# diyan



## Seb_K

What is "diyan" and what is the usage of this word?


----------



## tanzhang

Diyan means there...

Naan Diyan means It is right there...

You can pronounce Diyan like this "jan"


----------



## Qcumber

Seb_K said:


> What is "diyan" and what is the usage of this word?


Seb, you probably have heard of the concept of grammatical focus applied to Tagalog.
There are three focus-related markers in Tagalog: _ang, sa, ng [nang]._
*Ang* is the focus marker; *sa* is the prepositional marker; *ng [nang]* is the non-focus marker. I won't use the abbreviation *ng* for *nang* in what follows.

Any nominal phrase must begin with one of these markers.
Let's translate: *"The teacher gave a book to the child."*
vocabulary: _bigáy_ "give", _títser_ "teacher",_ libró_ "book", _bátà_ "child".
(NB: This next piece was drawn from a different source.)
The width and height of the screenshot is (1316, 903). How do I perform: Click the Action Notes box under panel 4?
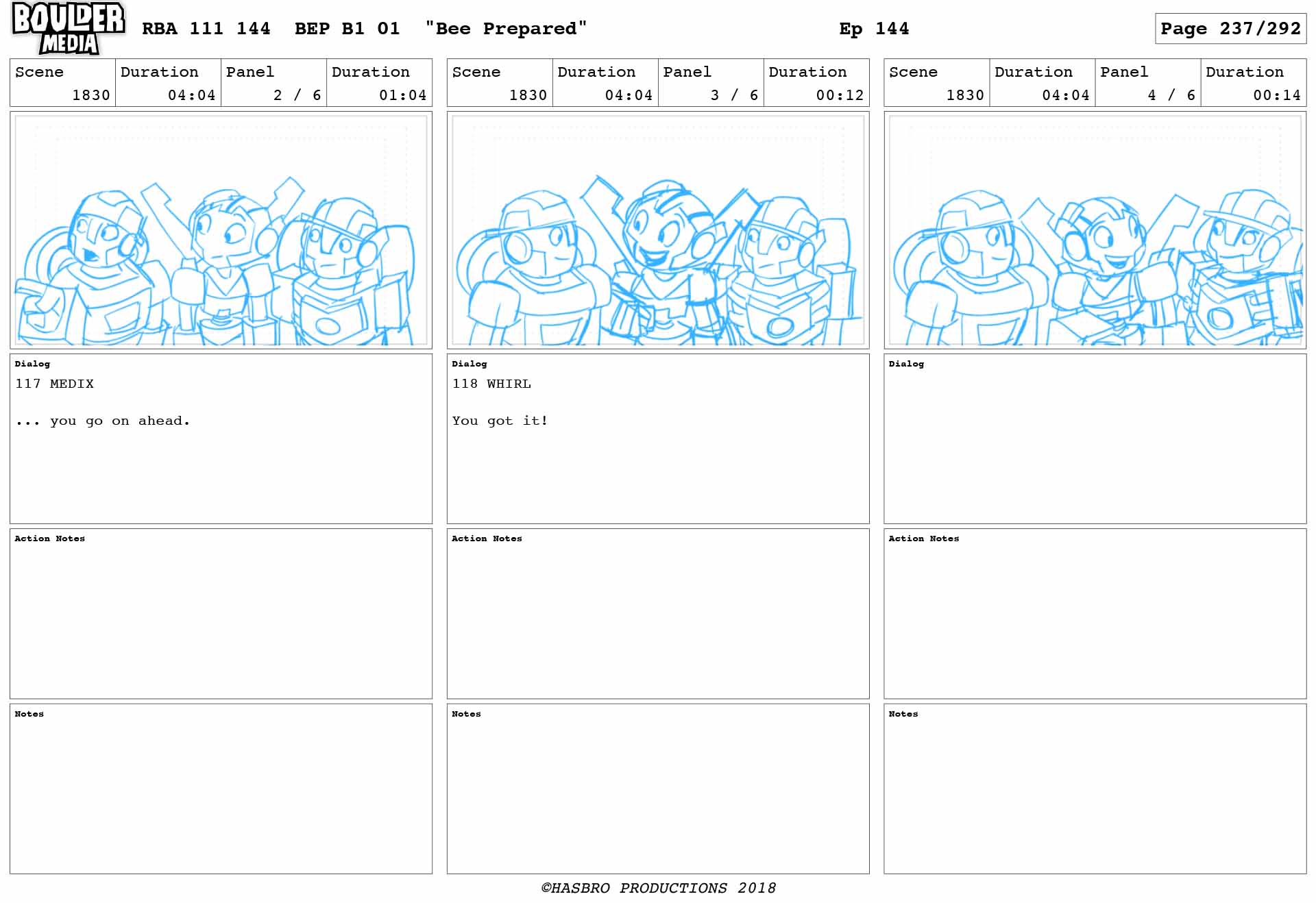click(1095, 613)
1) focus on _títser _"teacher"
Nagbigáy *ang títser* nang libró sa bátà.

2) focus on _libró _"book"
Ibinigáy nang títser *ang libró* sa bátà.

3) focus on _bátà _"child"
Binigyán nang títser nang libró *ang bátà*.

Demonstratives follow the same system except that the marker is integrated into the word as a grammatical morpheme.
e.g.: iyán "that"

ang marker: *{ang + iyán} > *iyán*
Anó iyán? = What's that?
cf. Anó ang pangálan mó? = What's your name?

nang marker: *{nang + iyán} > *niyán *
Síno ang may-árì niyán? = Who is its owner? < Who is the owner of that?
cf. Síno ang iná nang bátà? = Who is the child's mother?

Bákit ganiyán? = Why is it like that?
cf. Bákitgalakí nang elepánte ang kalabáw mó? = Why is their buffalo as big as an elephant?

sa marker: *{sa + iyán} > *diyán*
Anó ang táwag diyán? = What is it called? < What is that called?
cf. Anó ang táwag sa táong gumawâ nang sapátos? = What do you call a person who makes shoes?


----------



## Seb_K

Oo ... I do understand!

Thanks!


----------